なりすまし2900万円被害 郡山の80代女性 カードも盗まれる

 

 31日午後3時ごろ、郡山市の80代女性から、警察官を名乗る男に現金約400万円とキャッシュカードをだまし取られたと郡山署に通報があった。さらに、10月中旬にも孫を名乗る男から現金を要求され、計2500万円をだまし取られていたことも分かった。同署は「なりすまし詐欺」事件とみて調べている。県警によると、計2900万円の被害は、今年のなりすまし詐欺では県内の最高額。

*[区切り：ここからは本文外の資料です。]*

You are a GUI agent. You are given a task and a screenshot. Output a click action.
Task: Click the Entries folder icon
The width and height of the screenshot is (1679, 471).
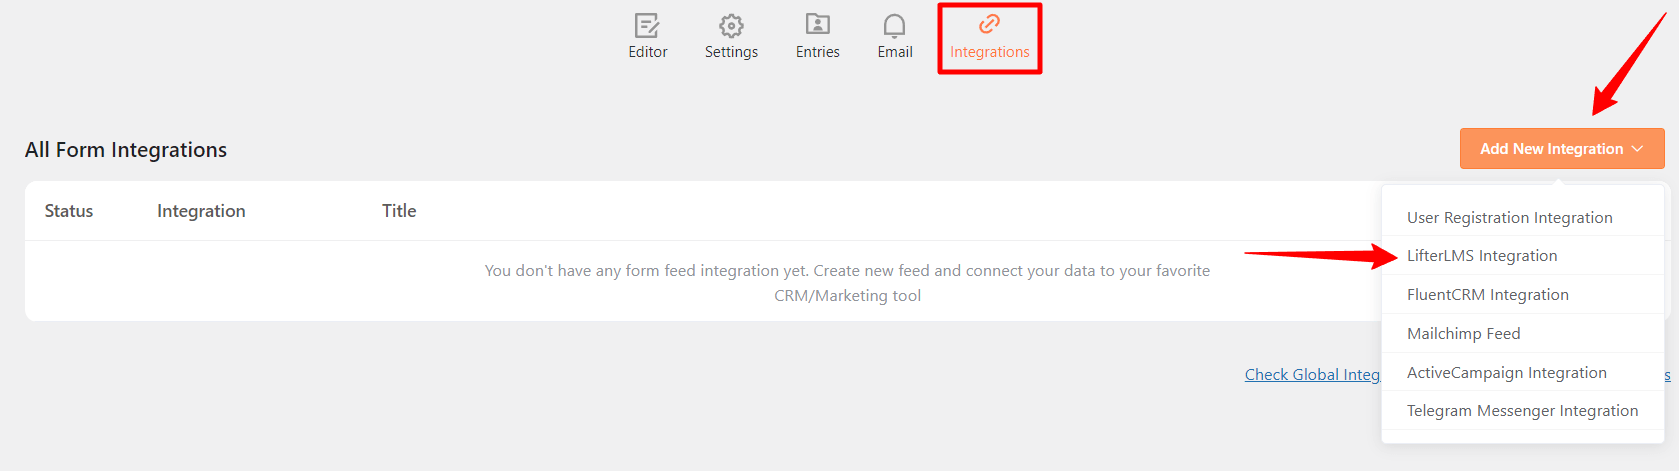(818, 24)
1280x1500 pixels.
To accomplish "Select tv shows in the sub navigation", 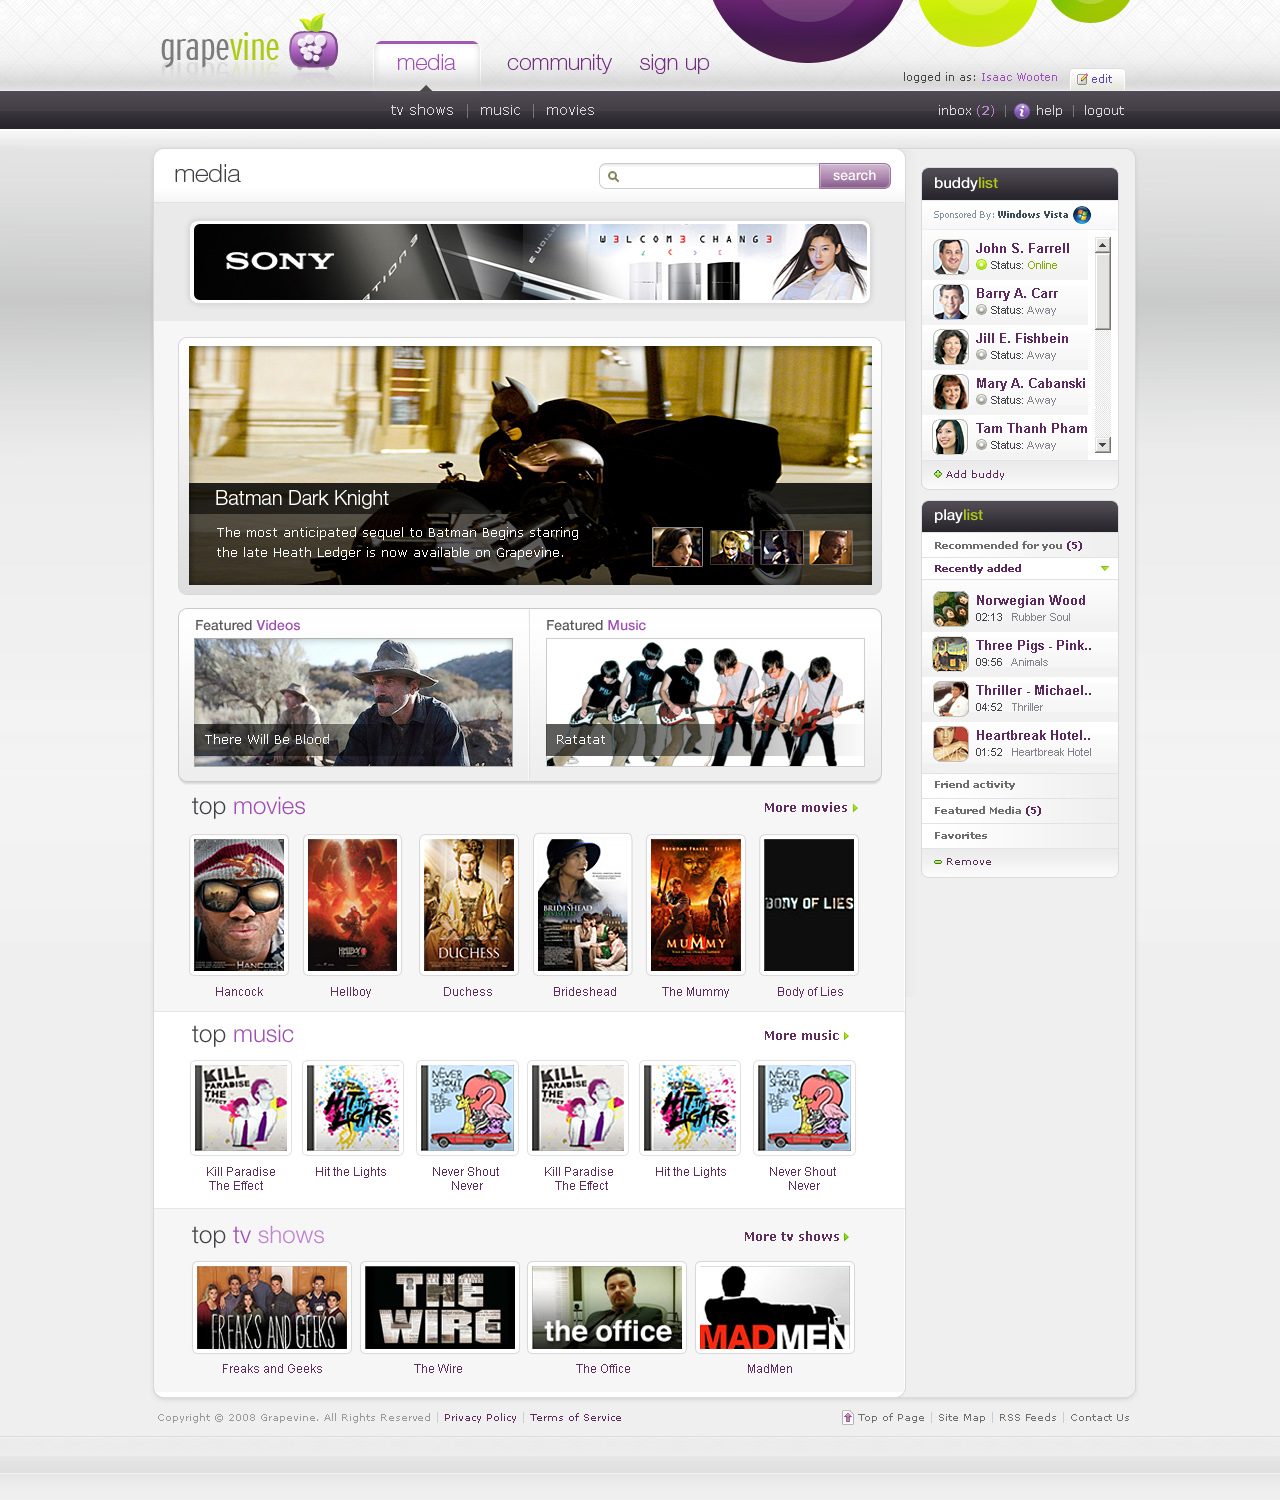I will (x=422, y=111).
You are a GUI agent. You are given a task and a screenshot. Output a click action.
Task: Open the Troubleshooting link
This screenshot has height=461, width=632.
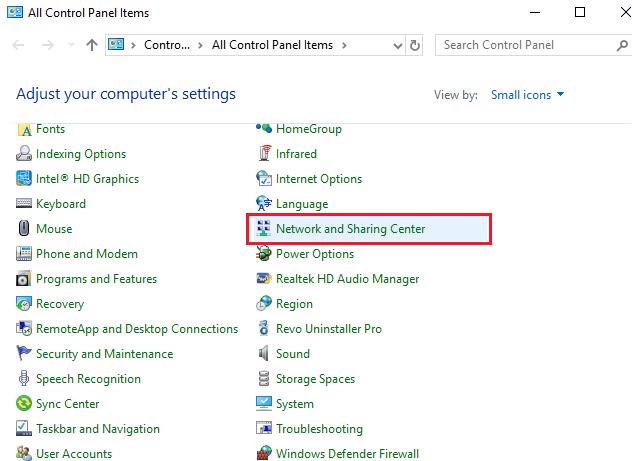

 同署によると、同日午前10時ごろ、女性方に警察官を名乗る男女から「詐欺の犯人を逮捕した。あなたの口座からお金が下ろされているようだ」などと電話があった。女性が自宅に現金があることを伝えると、「偽造されているかもしれない」などと言われ、同11時ごろ、自宅に来た男に400万円を手渡した。その後、再び電話があり、自宅を訪れた男に封筒をすり替えられる手口でキャッシュカード6枚を盗まれたという。

 不審に思った女性が同署に連絡して被害が発覚。女性は10月中旬にも孫をかたる男から「会社で失敗したため、損失補てんのため現金が必要だ」などと複数回電話があり、東京都内の住所に2回に分けて現金2500万円を送っていたことも判明した。女性はカードの暗証番号も伝えたとみられており、今後被害額が拡大する恐れがある。